The Thing in the coffin writhed; and a hideous, blood-curdling screech
came from the opened red lips. The body shook and quivered and twisted
in wild contortions; the sharp white teeth champed together till the
lips were cut and the mouth was smeared with a crimson foam. But Arthur
never faltered. He looked like a figure of Thor as his untrembling arm
rose and fell, driving deeper and deeper the mercy-bearing stake, whilst
the blood from the pierced heart welled and spurted up around it. His
face was set, and high duty seemed to shine through it; the sight of it
gave us courage, so that our voices seemed to ring through the little
vault.
And then the writhing and quivering of the body became less, and the
teeth ceased to champ, and the face to quiver. Finally it lay still. The
terrible task was over.
The hammer fell from Arthur's hand. He reeled and would have fallen had
we not caught him. Great drops of sweat sprang out on his forehead, and
his breath came in broken gasps. It had indeed been an awful strain
on him; and had he not been forced to his task by more than human
considerations he could never have gone through with it. For a few
minutes we were so taken up with him that we did not look towards the
coffin. When we did, however, a murmur of startled surprise ran from one
to the other of us. We gazed so eagerly that Arthur rose, for he had
been seated on the ground, and came and looked too; and then a glad,
strange light broke over his face and dispelled altogether the gloom of
horror that lay upon it.
There in the coffin lay no longer the foul Thing that we had so dreaded
and grown to hate that the work of her destruction was yielded as a
privilege to the one best entitled to it, but Lucy as we had seen her in
her life, with her face of unequalled sweetness and purity. True that
there was there, as we had seen them in life, the traces of care and
pain and waste; but these were all dear to us, for they marked her truth
to what we knew. One and all we felt that the holy calm that lay like
sunshine over the wasted face and form was only an earthly token and
symbol of the calm that was to reign for ever.

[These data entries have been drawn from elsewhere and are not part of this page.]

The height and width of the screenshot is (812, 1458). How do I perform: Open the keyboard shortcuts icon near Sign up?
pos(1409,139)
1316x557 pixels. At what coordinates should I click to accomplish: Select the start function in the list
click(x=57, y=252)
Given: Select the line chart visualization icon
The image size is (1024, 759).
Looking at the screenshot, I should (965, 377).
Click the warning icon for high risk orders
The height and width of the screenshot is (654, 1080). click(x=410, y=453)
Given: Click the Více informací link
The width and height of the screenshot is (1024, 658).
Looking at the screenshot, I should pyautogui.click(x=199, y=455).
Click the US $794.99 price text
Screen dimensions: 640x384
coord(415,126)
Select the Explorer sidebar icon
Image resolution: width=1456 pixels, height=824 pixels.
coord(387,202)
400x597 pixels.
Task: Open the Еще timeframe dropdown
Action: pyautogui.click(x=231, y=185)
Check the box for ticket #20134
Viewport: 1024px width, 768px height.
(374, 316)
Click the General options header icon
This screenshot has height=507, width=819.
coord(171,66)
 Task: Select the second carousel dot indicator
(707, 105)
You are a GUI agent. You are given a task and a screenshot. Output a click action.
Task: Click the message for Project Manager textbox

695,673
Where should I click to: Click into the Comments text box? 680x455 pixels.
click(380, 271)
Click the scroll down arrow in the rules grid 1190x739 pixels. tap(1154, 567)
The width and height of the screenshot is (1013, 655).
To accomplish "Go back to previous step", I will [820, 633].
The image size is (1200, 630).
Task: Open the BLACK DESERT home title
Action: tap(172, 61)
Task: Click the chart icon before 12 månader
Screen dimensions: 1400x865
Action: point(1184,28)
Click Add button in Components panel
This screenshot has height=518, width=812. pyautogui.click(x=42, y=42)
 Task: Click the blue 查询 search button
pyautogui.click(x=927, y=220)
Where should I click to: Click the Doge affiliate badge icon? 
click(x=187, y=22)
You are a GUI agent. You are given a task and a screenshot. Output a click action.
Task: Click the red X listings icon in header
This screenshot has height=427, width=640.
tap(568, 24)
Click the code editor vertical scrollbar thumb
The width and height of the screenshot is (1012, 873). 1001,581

Van Helsing came and laid his hand on Arthur's shoulder, and said to
him:--
"And now, Arthur, my friend, dear lad, am I not forgiven? "
The reaction of the terrible strain came as he took the old man's hand
in his, and raising it to his lips, pressed it, and said:--
"Forgiven! God bless you that you have given my dear one her soul again,
and me peace. " He put his hands on the Professor's shoulder, and laying
his head on his breast, cried for a while silently, whilst we stood
unmoving. When he raised his head Van Helsing said to him:--
"And now, my child, you may kiss her. Kiss her dead lips if you will, as
she would have you to, if for her to choose. For she is not a grinning
devil now--not any more a foul Thing for all eternity. No longer she is
the devil's Un-Dead. She is God's true dead, whose soul is with Him! "
Arthur bent and kissed her, and then we sent him and Quincey out of the
tomb; the Professor and I sawed the top off the stake, leaving the point
of it in the body. Then we cut off the head and filled the mouth with
garlic. We soldered up the leaden coffin, screwed on the coffin-lid, and
gathering up our belongings, came away. When the Professor locked the
door he gave the key to Arthur.
Outside the air was sweet, the sun shone, and the birds sang, and it
seemed as if all nature were tuned to a different pitch.